12/04/2021

Marull J.; Pino J.; Tello E. et al. 2010. “Social Metabolism, Landscape Change and Land Use Planning. A case study in the Barcelona Metropolitan Region”. Land Use Policy. 

Abstract

The present work explores the synergies between socio-metabolic energy use and landscape patterns, starting from the hypothesis that there is a complex and changing relationship between the efficiency in both the societal use of energy, and land-use, and the ecosystem functioning of the whole land matrix of the Barcelona Metropolitan Region (BMR). It first compares changes in the social metabolism (i.e. the total energy or material throughput of the economy) and in landscape structure and function from 1850 to the present in three municipalities of the Vallès county (N of the BMR), as a first attempt to establish a link between the societal uses of land and energy together with their impact on landscape patterns.

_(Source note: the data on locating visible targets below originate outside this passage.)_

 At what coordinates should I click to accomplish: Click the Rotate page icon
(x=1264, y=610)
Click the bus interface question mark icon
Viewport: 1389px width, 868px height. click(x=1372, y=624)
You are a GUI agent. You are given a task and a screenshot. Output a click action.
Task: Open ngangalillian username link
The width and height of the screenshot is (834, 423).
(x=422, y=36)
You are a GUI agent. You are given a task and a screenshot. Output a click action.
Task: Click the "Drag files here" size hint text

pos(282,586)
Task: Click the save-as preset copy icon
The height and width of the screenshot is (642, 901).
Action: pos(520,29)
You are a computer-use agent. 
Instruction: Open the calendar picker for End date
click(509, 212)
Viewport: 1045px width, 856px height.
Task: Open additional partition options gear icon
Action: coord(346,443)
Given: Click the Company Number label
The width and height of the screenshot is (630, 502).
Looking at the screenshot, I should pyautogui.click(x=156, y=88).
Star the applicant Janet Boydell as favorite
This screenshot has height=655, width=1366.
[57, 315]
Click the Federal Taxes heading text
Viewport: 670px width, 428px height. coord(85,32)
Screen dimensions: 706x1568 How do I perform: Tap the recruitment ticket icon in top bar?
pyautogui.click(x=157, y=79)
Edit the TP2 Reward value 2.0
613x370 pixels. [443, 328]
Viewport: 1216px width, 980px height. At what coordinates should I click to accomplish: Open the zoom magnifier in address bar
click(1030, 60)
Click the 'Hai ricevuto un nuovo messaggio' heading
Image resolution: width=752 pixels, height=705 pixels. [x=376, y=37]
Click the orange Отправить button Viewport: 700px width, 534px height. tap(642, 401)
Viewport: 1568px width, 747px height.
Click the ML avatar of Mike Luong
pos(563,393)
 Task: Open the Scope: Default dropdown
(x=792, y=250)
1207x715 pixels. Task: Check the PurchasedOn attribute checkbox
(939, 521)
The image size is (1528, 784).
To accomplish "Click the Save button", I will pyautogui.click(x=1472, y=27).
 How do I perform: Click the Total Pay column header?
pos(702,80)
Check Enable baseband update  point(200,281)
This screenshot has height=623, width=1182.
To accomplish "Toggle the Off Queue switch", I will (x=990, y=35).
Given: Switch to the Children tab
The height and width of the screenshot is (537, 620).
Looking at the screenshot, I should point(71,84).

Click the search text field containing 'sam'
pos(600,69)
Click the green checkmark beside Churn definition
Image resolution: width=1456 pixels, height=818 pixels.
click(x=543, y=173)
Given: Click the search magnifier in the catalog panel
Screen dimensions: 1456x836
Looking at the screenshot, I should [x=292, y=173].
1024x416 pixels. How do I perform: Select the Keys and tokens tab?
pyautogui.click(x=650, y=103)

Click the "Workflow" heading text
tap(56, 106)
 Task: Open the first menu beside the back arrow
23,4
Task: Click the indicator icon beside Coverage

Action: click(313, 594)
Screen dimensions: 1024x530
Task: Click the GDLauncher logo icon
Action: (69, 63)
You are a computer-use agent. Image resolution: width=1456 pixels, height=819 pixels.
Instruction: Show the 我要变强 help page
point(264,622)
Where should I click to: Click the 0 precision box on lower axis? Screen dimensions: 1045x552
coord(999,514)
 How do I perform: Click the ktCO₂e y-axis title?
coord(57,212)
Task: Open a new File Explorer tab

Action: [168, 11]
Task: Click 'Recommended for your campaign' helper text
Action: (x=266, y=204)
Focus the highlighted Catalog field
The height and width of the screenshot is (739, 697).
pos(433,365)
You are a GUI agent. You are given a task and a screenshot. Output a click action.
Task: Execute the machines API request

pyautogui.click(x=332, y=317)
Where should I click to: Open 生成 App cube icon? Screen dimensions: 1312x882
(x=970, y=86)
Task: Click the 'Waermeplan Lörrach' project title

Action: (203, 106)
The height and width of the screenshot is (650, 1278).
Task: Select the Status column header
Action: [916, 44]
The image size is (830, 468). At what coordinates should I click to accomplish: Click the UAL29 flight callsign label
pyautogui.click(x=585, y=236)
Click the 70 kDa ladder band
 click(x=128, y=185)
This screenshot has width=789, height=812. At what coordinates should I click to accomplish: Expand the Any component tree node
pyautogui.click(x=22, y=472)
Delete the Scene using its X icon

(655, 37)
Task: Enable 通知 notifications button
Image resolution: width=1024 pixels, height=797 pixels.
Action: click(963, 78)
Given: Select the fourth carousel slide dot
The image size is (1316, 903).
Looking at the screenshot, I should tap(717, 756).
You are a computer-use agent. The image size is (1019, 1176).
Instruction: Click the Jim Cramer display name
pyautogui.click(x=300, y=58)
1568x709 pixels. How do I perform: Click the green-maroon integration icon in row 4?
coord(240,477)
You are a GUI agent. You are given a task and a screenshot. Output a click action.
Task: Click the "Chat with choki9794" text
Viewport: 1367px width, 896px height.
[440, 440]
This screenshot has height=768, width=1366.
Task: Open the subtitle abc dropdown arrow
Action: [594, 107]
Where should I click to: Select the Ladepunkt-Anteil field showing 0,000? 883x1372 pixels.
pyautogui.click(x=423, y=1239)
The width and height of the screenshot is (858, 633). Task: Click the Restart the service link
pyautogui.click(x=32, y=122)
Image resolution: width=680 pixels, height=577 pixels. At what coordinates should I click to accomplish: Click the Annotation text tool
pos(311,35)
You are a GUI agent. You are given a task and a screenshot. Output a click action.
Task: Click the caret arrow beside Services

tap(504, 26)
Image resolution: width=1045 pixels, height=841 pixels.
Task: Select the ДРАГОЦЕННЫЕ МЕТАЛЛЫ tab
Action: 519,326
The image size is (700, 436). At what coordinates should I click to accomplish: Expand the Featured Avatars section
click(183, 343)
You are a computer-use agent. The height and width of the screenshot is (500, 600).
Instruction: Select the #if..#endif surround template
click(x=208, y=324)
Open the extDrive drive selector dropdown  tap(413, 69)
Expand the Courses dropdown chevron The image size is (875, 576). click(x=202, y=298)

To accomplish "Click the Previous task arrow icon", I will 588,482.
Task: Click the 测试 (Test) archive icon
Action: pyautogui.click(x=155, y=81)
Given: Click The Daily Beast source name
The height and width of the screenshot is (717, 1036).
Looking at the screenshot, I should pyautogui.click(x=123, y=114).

Secondly, the study explores the role of natural versus rural landscapes on the maintaining of basic functional properties such as connectivity in the whole BMR. We base our analyses on parametric methodologies that describe both structural and functional properties of landscapes, aimed at assessing the landscape efficiency of both energy-use and land-use planning. The first comparison reveals that the simultaneous loss of energy efficiency and land-use efficiency from the mid-19th century to present can be tracked by changes in the functional landscape structure. The second study shows the importance of the traditional rural landscapes in maintaining the ecological quality of non-built-up land. In consequence, the organized complexity of the land system necessary to host biodiversity and basic ecological processes cannot be guaranteed if the agro-forestry mosaic is not taken into account, together with the network of protected areas.